# First time - waiting for ICSI



## Ally_W_M (Feb 9, 2020)

I am 38 and my husband and I have been trying over 2 years. We only got referred in February after my GP said she wouldn't apply for NHS funding until we had tried for 2 years. I had always thought there was something wrong because of irregular periods but I had had 1 blood test that appeared normal so on that basis we had to wait 2 years. I have found this extremely frustrating as every year I know the chance of getting pregnant is going down. After we got referred in February we finally got some answers as to why we are struggling, I have polycystic ovaries and may not be ovulating regularly and my husband has a low concentration of sperm. It is upsetting to learn this as he had normal sperm when he was tested 2 years ago when we initially went to the GP and I can't help thinking the 2 years of waiting has lead to this decline.
After several more tests (scans, blood test, HSG) we have been recommended to have ICSI and chosen our clinic.
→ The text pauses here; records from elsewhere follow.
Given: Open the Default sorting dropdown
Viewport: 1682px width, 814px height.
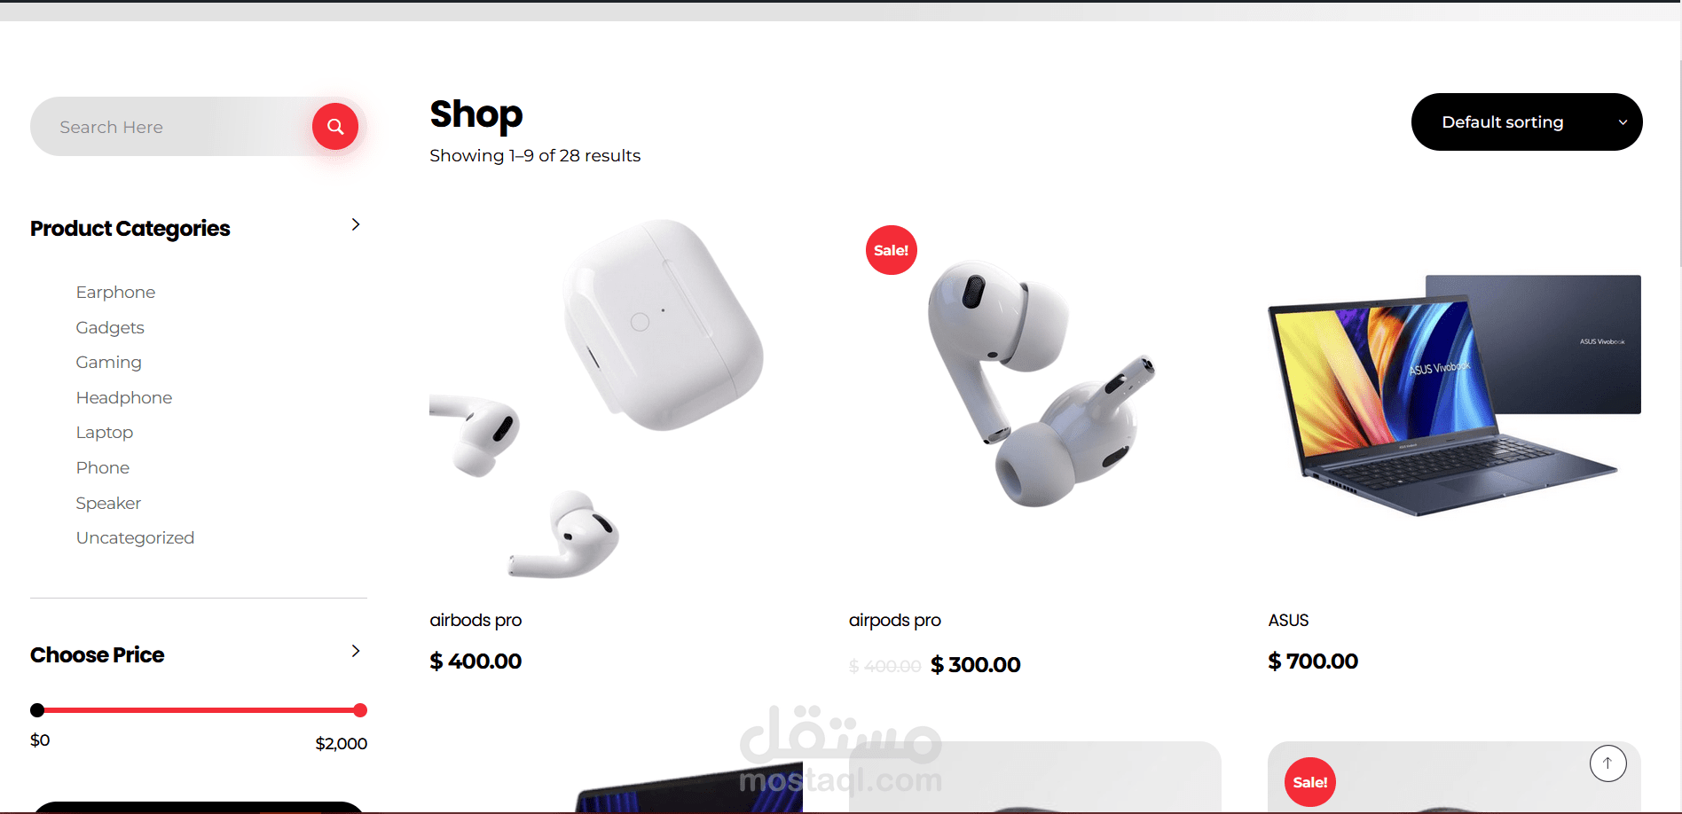Looking at the screenshot, I should click(1527, 122).
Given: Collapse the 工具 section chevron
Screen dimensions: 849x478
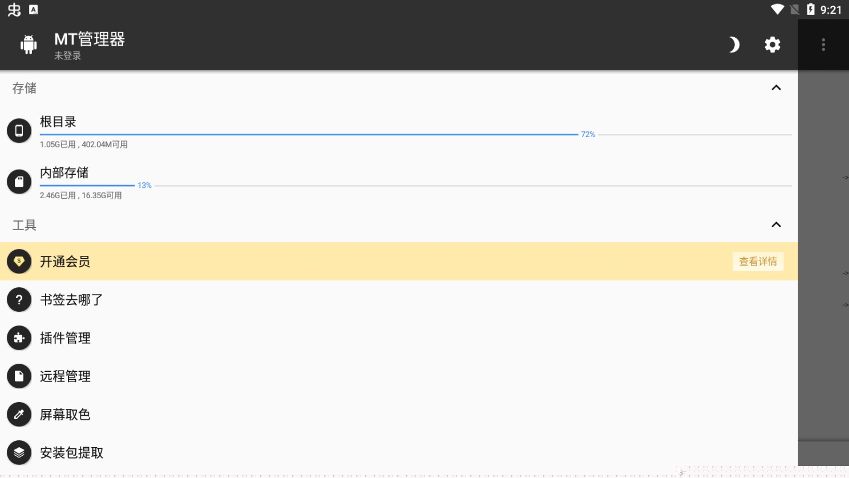Looking at the screenshot, I should [776, 225].
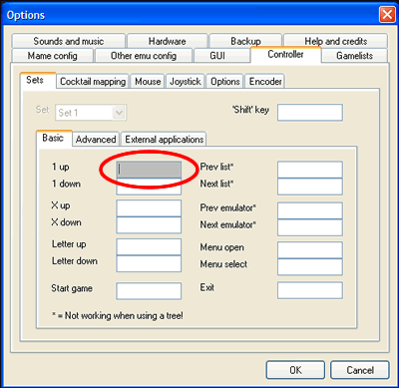
Task: Expand the Set 1 dropdown
Action: tap(91, 113)
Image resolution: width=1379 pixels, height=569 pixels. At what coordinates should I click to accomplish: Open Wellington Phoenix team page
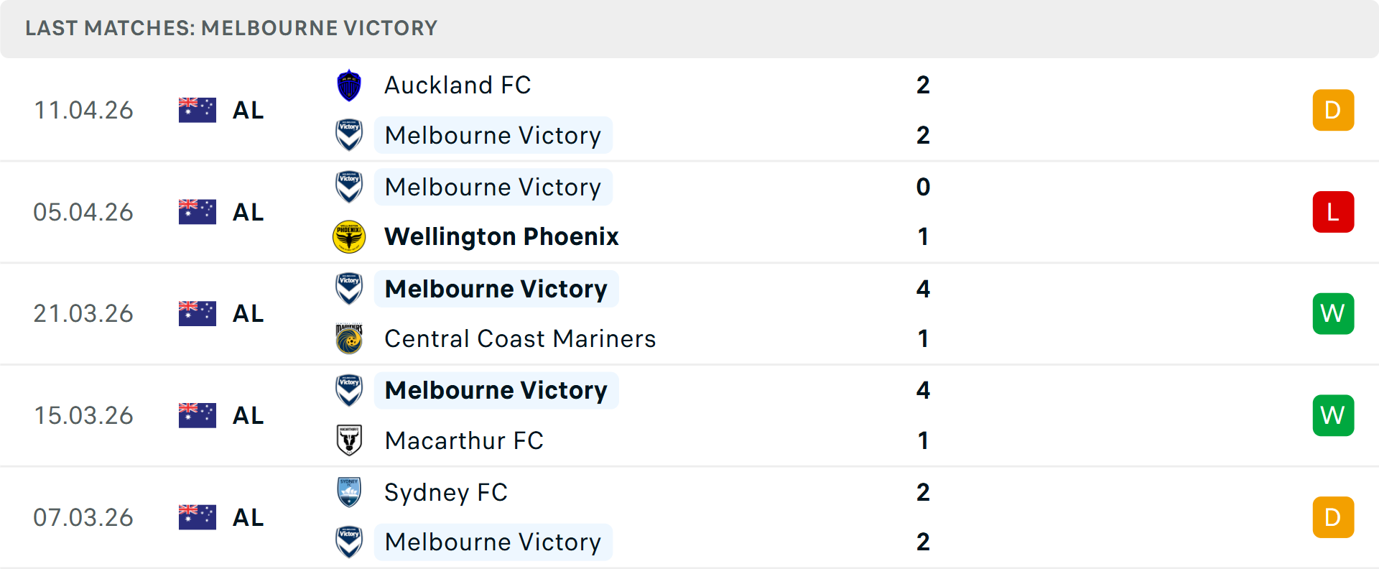coord(501,236)
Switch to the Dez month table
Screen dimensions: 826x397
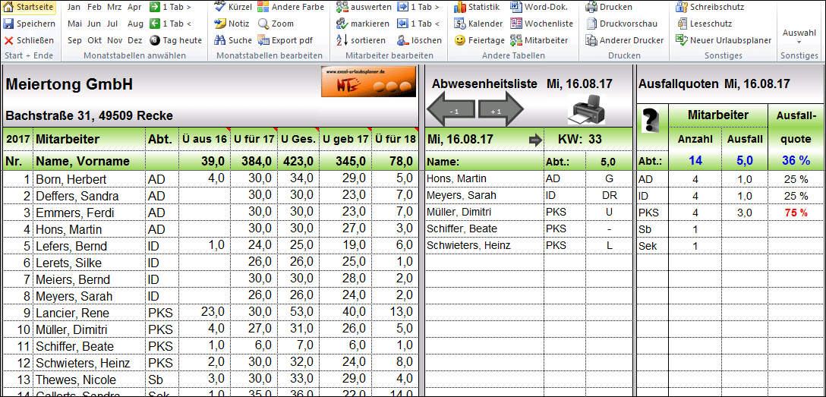coord(134,40)

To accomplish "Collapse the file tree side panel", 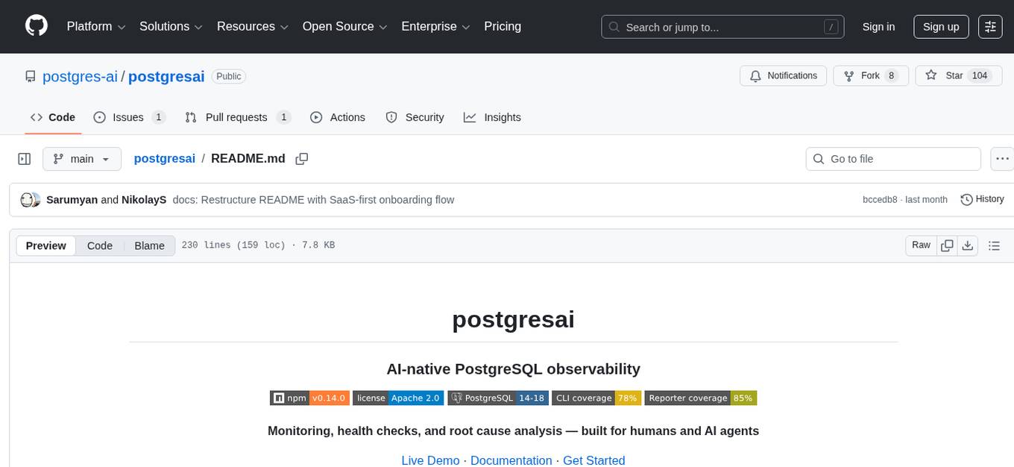I will pos(24,158).
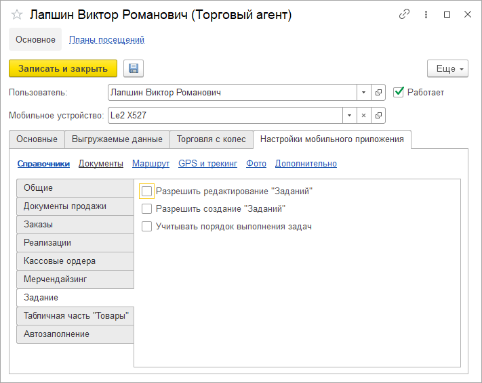This screenshot has width=482, height=383.
Task: Click the copy link chain icon
Action: point(405,14)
We are now having to wait another 6 weeks as they wanted to do more blood tests for my husband which we hadn't been told we needed. It's all so frustrating and has already taken so long to get to this point I am getting a bit despondent.
I find that it's too hard to 'stay positive' because I don't want to get my hopes up and then be devastated if it doesn't work. 
I feel like a lot of people don't know what we are going through and what I'm finding really hard is just to think about the future as I feel I can't make any decisions until we have got through the treatment. Even things like holidays are hard to think about as we don't know how long we might be going through this. I wonder what other people's experiences are?


----------



## teamwillis1234 (Jan 21, 2014)

Hi there we are due to go through icsi aswell via nhs funded in Scotland and we have been told around 7 months its such a long journey abd doesn't seem to get easier but all we can do is stay positive as the time will pass anyway. Are you have nhs funded or self funding Hope your OK x


----------



## Ally_W_M (Feb 9, 2020)

thanks, that seems like a long wait for you but glad you are staying positive. I have NHS funding for 1 round and you choose the clinic where you have it, I don't know if that is different to Scotland. I am feeling a bit better it's just hard not being given an indication of when it will start, it could be soon but each time we have an appointment it seems like there's another delay, would prefer to know from the start roughly when we can start the treatment but I suppose this is just how it goes. good luck to you and hope you are ok too


----------



## miamiamo (Aug 9, 2015)

Stay positive and prepare your body and mind, It's not easy to stay calm when the treatment is delayed, but stress is one of the factors affecting fertility. Fingers crossed


----------



## lea86 (Jul 26, 2011)

Hi, going via the NHS route can be very frustrating because it feels as if there are huge gaps between every test and apt we initially started off with them, but once the ball gets rolling with a clear treatment plan I’m sure you’ll feel so much better. I’ve PCOS and my DH had a failed vasectomy reversal which meant we could only do ICSI. He too did all of the hormones test which was a waste of time as nothing was wrong with in that regard, but I guess they have to be certain. Please note that men’s samples can change in a matter of months so if your DHs test are fine he could retest. Is he taking supplements such as well man? We weren’t entitled to NHS treatment due to the latter issue so had to go private after initial tests. We were successful on cycle no1 even though I only had 5 eggs collected (mild stimulation). I’m currently just under 14 weeks pregnant and we have 1 embryo on ice! Wish you all the best of luck! It was well worth the wait...x


----------



## Ally_W_M (Feb 9, 2020)

Well it's been 5 months so I thought I'd post an update! We started treatment in August and collected over 20 eggs with 12 fertilised and 6 making it to Blastocysts. I know this is a good result and I'm really relieved as it was a lot to go through. All have been frozen. As I got so many eggs there was a high OHSS risk so couldn't do a fresh transfer. We are hoping to have a frozen transfer this cycle and are doing a natural cycle so it will depend if / when I ovulate which I feel is quite uncertain but we'll see. It's been nice to have a break from it all but keeping fingers crossed we can go ahead soon.


----------